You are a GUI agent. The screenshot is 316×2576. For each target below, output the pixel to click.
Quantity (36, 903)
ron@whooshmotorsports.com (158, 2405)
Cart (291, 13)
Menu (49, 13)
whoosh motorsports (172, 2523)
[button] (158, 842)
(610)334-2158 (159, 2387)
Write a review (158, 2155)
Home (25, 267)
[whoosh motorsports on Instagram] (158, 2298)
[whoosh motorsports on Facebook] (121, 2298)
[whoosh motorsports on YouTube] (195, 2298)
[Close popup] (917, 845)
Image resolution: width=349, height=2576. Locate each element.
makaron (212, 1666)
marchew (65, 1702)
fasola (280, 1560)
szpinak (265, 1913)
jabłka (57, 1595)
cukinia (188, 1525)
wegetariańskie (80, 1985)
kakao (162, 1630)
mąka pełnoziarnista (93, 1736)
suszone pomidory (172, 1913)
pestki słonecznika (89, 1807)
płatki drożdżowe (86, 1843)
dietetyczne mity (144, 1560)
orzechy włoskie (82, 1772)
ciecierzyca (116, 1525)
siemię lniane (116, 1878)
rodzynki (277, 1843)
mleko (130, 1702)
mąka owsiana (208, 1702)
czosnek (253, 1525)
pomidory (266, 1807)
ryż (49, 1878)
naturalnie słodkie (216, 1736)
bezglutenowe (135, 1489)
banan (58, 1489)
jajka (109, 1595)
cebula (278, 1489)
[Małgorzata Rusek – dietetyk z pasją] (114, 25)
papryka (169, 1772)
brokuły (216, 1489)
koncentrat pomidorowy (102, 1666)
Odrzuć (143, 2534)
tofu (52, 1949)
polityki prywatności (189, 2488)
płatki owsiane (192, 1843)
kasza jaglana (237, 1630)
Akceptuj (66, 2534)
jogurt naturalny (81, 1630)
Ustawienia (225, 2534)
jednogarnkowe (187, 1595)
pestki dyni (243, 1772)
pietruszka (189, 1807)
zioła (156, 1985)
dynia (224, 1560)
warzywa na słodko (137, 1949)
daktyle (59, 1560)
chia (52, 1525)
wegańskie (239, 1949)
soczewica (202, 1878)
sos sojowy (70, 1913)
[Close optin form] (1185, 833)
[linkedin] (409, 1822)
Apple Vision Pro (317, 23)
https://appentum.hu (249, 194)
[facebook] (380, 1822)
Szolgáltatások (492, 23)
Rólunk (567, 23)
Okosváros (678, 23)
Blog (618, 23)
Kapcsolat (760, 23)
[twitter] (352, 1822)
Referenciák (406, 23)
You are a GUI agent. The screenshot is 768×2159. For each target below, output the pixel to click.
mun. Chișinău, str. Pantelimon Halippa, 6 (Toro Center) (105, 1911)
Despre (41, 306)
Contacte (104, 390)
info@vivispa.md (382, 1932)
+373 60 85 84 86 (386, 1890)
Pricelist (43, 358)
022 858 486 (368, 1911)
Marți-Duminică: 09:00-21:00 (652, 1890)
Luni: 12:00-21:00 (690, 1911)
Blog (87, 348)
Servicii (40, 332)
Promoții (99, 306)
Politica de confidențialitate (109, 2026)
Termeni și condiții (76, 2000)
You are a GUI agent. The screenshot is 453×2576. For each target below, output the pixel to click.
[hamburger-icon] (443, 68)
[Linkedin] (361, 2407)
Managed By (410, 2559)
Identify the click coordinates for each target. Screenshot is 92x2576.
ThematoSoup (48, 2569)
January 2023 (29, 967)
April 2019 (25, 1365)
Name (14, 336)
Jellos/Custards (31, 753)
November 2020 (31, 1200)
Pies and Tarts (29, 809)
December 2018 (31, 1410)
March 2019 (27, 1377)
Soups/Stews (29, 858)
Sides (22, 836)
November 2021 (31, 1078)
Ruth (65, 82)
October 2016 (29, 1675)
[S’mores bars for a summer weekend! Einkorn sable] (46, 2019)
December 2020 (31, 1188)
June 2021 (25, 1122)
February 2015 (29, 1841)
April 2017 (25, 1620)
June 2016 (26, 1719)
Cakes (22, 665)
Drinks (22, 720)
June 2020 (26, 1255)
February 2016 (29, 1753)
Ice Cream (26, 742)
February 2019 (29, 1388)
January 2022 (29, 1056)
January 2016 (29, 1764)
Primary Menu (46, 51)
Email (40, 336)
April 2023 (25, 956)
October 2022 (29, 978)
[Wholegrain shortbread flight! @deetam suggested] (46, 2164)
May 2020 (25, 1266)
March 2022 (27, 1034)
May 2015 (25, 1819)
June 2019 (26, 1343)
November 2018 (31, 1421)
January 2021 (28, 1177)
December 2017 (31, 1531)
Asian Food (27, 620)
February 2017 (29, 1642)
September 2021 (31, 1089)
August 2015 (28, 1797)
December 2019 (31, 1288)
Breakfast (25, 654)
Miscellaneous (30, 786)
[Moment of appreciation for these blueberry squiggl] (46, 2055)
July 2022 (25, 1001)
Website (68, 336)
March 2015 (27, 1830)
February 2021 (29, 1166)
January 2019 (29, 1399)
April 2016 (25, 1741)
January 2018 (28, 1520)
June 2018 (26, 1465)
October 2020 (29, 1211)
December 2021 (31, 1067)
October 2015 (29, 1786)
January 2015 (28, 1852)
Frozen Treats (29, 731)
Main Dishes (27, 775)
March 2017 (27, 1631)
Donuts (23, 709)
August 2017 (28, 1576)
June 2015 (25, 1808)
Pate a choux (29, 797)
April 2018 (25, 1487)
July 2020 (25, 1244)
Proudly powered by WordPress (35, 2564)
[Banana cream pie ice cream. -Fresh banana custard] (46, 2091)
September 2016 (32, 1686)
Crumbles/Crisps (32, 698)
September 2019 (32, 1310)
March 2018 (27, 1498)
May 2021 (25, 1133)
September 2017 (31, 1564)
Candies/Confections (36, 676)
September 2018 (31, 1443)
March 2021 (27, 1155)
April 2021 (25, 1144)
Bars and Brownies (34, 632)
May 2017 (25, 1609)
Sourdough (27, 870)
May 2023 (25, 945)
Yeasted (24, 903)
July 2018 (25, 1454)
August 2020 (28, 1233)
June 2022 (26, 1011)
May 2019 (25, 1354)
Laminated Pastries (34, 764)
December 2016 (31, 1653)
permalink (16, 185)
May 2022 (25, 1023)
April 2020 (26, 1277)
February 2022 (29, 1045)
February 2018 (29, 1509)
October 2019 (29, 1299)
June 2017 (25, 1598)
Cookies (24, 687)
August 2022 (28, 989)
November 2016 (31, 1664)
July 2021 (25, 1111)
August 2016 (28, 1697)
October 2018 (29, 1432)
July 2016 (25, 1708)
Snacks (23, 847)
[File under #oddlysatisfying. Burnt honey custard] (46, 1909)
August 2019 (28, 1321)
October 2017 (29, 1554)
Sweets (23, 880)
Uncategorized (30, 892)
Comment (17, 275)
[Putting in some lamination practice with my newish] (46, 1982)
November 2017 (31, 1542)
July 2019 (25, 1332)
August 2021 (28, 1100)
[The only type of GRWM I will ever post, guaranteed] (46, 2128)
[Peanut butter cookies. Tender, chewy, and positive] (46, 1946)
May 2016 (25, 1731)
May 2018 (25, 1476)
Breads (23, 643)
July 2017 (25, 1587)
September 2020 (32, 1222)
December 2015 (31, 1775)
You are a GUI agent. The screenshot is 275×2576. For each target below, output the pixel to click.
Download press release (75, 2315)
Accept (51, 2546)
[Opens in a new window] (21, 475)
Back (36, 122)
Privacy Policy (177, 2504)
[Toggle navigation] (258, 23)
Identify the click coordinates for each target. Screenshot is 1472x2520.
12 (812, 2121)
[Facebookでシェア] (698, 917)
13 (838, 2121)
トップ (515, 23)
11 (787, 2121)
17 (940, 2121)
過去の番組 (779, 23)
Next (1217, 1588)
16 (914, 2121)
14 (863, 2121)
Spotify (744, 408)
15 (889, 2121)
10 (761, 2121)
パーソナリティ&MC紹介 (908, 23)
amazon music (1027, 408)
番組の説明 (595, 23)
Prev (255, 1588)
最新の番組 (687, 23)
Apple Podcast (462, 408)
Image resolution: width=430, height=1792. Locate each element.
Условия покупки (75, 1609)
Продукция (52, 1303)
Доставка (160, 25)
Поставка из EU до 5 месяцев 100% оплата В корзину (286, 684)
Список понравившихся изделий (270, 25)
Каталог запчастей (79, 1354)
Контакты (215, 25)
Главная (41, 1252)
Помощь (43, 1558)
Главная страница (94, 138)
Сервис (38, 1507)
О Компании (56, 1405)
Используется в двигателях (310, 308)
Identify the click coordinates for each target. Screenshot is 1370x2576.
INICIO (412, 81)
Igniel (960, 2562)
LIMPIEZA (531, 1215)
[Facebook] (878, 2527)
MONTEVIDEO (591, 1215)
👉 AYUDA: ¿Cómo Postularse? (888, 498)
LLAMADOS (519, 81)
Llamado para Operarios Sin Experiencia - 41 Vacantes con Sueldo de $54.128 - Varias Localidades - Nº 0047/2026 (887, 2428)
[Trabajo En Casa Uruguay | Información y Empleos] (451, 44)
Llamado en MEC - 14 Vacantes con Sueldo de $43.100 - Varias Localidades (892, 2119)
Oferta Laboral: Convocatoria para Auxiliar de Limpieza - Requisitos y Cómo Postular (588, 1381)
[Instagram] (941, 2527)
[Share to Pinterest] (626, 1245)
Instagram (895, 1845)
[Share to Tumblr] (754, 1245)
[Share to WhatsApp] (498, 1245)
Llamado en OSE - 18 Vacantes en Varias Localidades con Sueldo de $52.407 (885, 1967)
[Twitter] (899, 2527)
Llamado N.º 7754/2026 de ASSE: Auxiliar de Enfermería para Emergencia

********

PROBLEM TO WORK ON — Above is a listing; print exactly its lines from the one with "Back (36, 122)" through the one with "過去の番組 (779, 23)", and no other lines.

SOLVED EXERCISE —
Back (36, 122)
Privacy Policy (177, 2504)
[Toggle navigation] (258, 23)
Identify the click coordinates for each target. Screenshot is 1472x2520.
12 (812, 2121)
[Facebookでシェア] (698, 917)
13 (838, 2121)
トップ (515, 23)
11 (787, 2121)
17 (940, 2121)
過去の番組 (779, 23)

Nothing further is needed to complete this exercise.